La compétitivité de PSA s’érode encore sur un marché européen en fort repli
En baisse globale de 16,5% (voir tableau), les ventes mondiales de PSA sont passées sous le seuil de 3 millions de véhicules l’an dernier en raison d’une poursuite de la chute du marché européen (-8,6%) conjuguée à «la suspension de ses ventes de pièces détachées en Iran depuis le mois de février», après le renforcement des sanctions internationales contre ce pays. La présence importante du constructeur automobile dans les pays d’Europe du Sud, qui ont enregistré des chutes allant de 13,3% en France à 40% au Portugal, explique une grande partie de l’érosion de sa part de marché dans l’ensemble de la région hors CEI (12,7% en 2012 contre 13,3% en 2011 et 14,2% en 2010).
Cette évolution défavorable n’a pu être compensée par le maintien de sa première place européenne (20,8% du marché) sur le segment des utilitaires légers, ni par la hausse de 5 points à 38% de la part des véhicules montés vendus hors d’Europe. En Chine et en Russie, sa part de marché a atteint respectivement 3,5% et 2,6% et ses volumes de ventes ont doublé en Algérie. En Amérique latine, les immatriculations du groupe ont en revanche chuté de 8,3% à 277.000 unités, la contre-performance de PSA au Brésil ayant pesé davantage que la progression de son activité en Argentine.

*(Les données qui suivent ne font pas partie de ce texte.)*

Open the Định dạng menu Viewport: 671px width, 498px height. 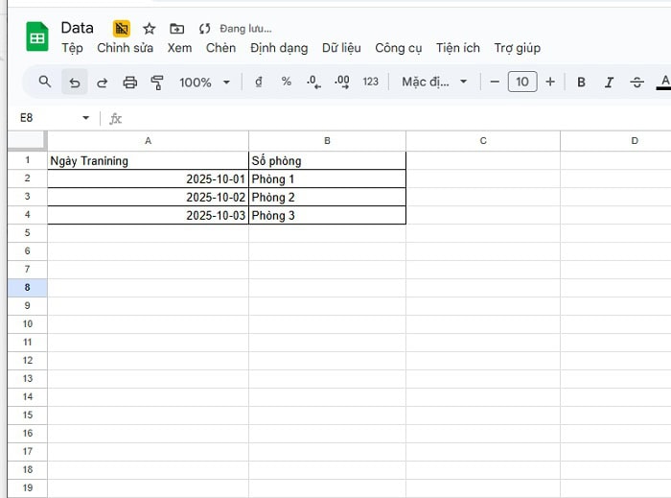pyautogui.click(x=279, y=48)
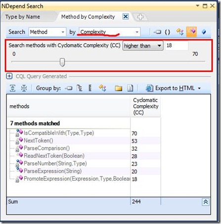Click the complexity threshold field showing 18

(x=177, y=45)
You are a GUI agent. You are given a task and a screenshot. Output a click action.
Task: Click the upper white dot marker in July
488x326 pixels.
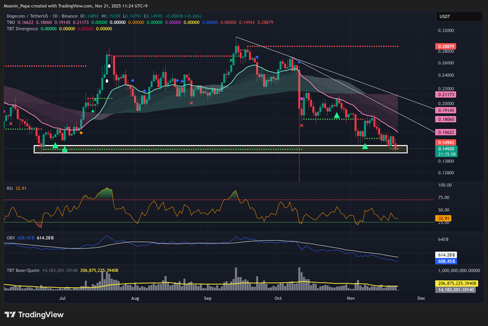point(109,65)
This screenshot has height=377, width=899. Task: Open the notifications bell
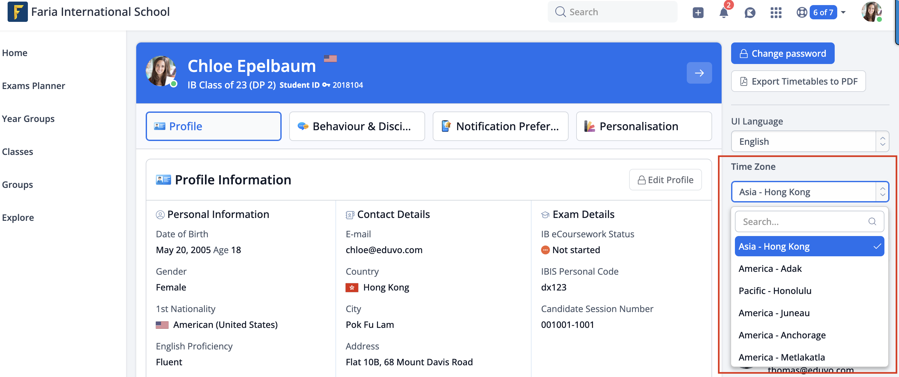click(723, 13)
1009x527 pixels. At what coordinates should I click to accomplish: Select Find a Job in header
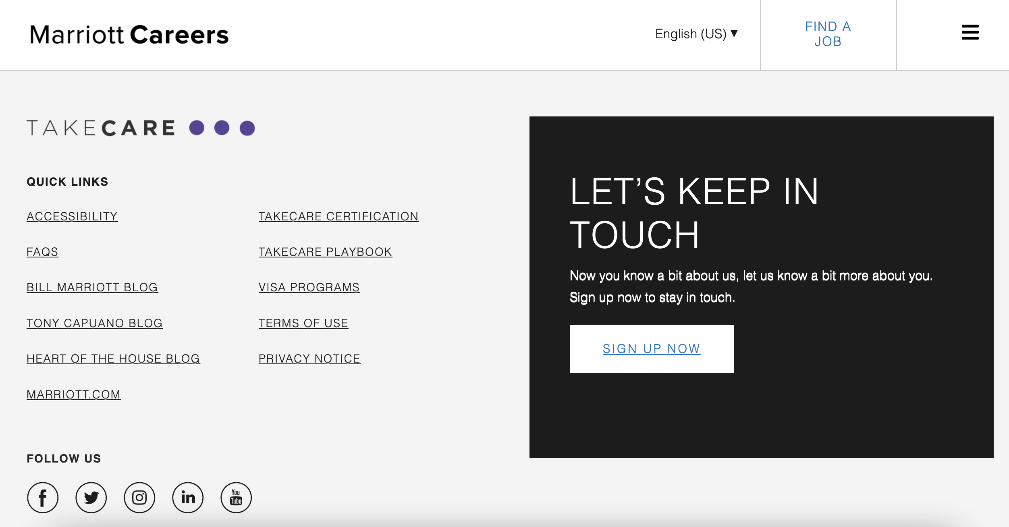click(x=828, y=34)
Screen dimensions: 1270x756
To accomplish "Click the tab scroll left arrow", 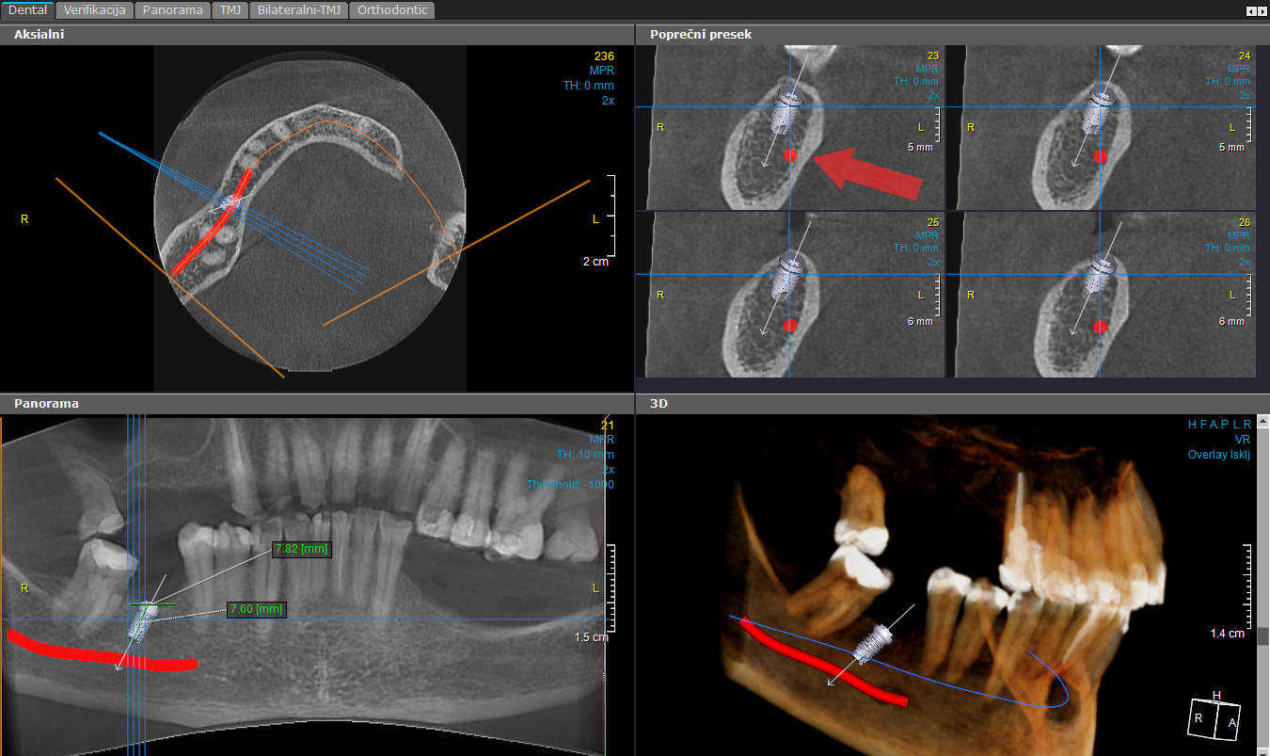I will 1250,11.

Le directeur général des marques Frédéric Saint-Geours, qui s’attend à une nouvelle baisse «de l’ordre de 3 à 5%» du marché européen en 2013, mise sur une offensive commerciale renforcée pour relever sa part de marché autour de 13% sur le Vieux Continent. Il a par ailleurs assuré qu’une sortie de PSA du capital de sa filiale Faurecia n’était «pas d’actualité». Tablant sur une croissance de 3 à 4% du marché automobile mondial grâce aux pays émergents cette année, le groupe maintient donc son objectif de réaliser la moitié de ses ventes hors d’Europe à l’horizon 2015.